Looking at Linux-based clustering. Am feeling a bit overwhelmed....

Elledan

Banned
Jul 24, 2000
8,880
0
0
SSI, HA, Heartbeat, MOSIX, Beowulf, Failsafe, DLM... can anyone help me in understanding it?

The nodes will consist out of a wide variety of systems, from 486 PC's to P200 and better. I'll use Linux because I'm familiar with this OS and it appears to be quite suitable for clustering.

Thank you for any help you can give me!
 

SCSIRAID

Senior member
May 18, 2001
579
0
0
What are you trying to accomplish with your cluster? Failover/Redundancy? What is your external storage solution? FC?
 

Elledan

Banned
Jul 24, 2000
8,880
0
0


<< What are you trying to accomplish with your cluster? Failover/Redundancy? What is your external storage solution? FC? >>


I'll use the cluster to run simulations with. I want to use a cluser because it's much more scalable (and cheaper ;) ) than a single system, especially because some simulations require insane amounts of RAM (3+ GB).

From what I understand, with most clusters if one node fails, it's simply removed from the cluster and new nodes can be added during runtime. This makes the cluster quite redundant.
 

Elledan

Banned
Jul 24, 2000
8,880
0
0
Don't tell me no one here has ever build a cluster or even knows anything about it...
 

Silver222

Member
Jun 26, 2001
77
0
0
You do realize the forum this is in, don't you?

You might as well post on a hot rod enthusiasts forum about building rocket avionics. Good luck though.
 

Elledan

Banned
Jul 24, 2000
8,880
0
0


<< You do realize the forum this is in, don't you? >>

Okay, then help me choose between Highly Technical and Operating Systems.
 

r0tt3n1

Golden Member
Oct 16, 2001
1,086
0
0
If you havent done so , check the Linux Documentation Project(linuxdoc.org), they have an extensive How-To for Boewolf.... Do a google search for boewolf or clustering... hth
 

Elledan

Banned
Jul 24, 2000
8,880
0
0
Yeah, I've already looked through the documentation you mentioned and done a search with Google. That's the exact reason why I created this thread :)
 

Armitage

Banned
Feb 23, 2001
8,086
0
0


<< SSI, HA, Heartbeat, MOSIX, Beowulf, Failsafe, DLM... can anyone help me in understanding it?

The nodes will consist out of a wide variety of systems, from 486 PC's to P200 and better. I'll use Linux because I'm familiar with this OS and it appears to be quite suitable for clustering.

Thank you for any help you can give me!
>>



I do quite a bit of work on clusters & have built a few, so I'll take a shot at it...

SSI: Not familiar with this.
HA: High Availability. I think this is more geared toward servers then computational clusters.

#### [EXCERPTED DATA]
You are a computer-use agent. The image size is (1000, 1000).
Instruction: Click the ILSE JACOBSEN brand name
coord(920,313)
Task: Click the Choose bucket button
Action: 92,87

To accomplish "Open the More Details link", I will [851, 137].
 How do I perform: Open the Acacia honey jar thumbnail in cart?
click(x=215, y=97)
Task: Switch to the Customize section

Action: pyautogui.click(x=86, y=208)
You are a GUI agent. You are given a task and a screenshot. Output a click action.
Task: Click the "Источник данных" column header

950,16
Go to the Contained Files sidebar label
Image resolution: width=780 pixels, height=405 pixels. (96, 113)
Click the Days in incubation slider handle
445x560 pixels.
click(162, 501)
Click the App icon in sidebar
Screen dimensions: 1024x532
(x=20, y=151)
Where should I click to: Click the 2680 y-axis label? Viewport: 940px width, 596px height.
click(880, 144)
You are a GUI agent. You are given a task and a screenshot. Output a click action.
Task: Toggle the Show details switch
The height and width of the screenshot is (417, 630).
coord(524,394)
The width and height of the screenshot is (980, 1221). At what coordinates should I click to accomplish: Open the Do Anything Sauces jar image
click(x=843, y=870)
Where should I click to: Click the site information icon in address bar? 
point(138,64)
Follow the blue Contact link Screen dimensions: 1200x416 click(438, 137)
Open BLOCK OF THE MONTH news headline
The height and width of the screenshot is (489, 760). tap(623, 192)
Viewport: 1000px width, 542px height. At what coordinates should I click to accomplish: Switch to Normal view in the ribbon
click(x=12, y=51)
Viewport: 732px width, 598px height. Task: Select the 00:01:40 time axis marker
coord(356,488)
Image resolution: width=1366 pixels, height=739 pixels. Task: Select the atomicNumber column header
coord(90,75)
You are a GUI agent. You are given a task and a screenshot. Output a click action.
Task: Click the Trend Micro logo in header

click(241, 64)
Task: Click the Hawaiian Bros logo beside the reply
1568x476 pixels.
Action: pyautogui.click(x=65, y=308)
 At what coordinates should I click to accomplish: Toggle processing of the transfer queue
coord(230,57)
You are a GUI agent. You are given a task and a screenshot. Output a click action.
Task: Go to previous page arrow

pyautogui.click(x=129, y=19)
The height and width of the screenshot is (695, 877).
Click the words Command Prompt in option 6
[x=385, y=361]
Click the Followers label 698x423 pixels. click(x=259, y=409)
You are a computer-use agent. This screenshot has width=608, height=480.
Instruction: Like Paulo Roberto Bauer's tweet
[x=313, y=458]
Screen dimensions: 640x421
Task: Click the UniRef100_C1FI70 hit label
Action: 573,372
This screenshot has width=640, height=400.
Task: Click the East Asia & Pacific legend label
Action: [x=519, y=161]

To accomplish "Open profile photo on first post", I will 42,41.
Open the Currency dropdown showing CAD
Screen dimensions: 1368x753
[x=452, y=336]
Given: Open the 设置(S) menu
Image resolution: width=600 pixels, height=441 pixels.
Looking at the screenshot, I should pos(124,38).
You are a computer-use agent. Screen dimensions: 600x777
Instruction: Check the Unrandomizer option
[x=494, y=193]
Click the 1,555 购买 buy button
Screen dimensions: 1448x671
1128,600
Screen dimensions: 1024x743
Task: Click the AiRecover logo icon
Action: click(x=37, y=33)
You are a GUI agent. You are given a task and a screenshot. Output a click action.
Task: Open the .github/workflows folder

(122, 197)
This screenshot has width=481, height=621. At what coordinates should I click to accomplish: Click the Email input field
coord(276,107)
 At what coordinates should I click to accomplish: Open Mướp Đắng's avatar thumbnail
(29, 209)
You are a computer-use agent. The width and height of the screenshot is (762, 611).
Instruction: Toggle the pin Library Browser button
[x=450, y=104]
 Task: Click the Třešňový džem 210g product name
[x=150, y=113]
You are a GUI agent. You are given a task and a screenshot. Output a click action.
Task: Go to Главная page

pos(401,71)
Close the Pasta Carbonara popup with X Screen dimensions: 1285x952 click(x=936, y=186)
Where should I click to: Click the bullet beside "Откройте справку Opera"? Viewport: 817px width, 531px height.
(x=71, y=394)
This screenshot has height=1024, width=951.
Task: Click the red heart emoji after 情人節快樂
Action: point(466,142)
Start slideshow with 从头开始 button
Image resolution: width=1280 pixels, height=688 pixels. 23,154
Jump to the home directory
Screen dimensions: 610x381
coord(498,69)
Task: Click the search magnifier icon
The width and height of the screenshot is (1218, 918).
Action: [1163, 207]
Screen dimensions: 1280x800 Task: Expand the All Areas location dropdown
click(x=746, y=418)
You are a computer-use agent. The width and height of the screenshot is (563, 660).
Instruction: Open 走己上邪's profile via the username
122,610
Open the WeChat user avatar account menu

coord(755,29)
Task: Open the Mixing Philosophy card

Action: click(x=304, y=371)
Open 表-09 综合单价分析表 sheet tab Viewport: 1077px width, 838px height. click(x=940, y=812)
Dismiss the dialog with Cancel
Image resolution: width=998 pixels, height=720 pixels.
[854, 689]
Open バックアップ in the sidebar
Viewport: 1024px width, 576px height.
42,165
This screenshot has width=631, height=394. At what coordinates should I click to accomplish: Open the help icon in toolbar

#### [APPLY WHAT YOU READ]
[1] In the forum thread on Linux clustering, how much RAM do some of the simulations require?
[2] Repeat the passage of the Linux clustering thread that begins at the words "<< SSI, HA, Heartbeat, MOSIX, Beowulf, Failsafe, DLM..." and stops after the words "familiar with this.".

#### [EXPECTED OUTPUTS]
[1] 3+ GB.

[2]
<< SSI, HA, Heartbeat, MOSIX, Beowulf, Failsafe, DLM... can anyone help me in understanding it?

The nodes will consist out of a wide variety of systems, from 486 PC's to P200 and better. I'll use Linux because I'm familiar with this OS and it appears to be quite suitable for clustering.

Thank you for any help you can give me!
>>



I do quite a bit of work on clusters & have built a few, so I'll take a shot at it...

SSI: Not familiar with this.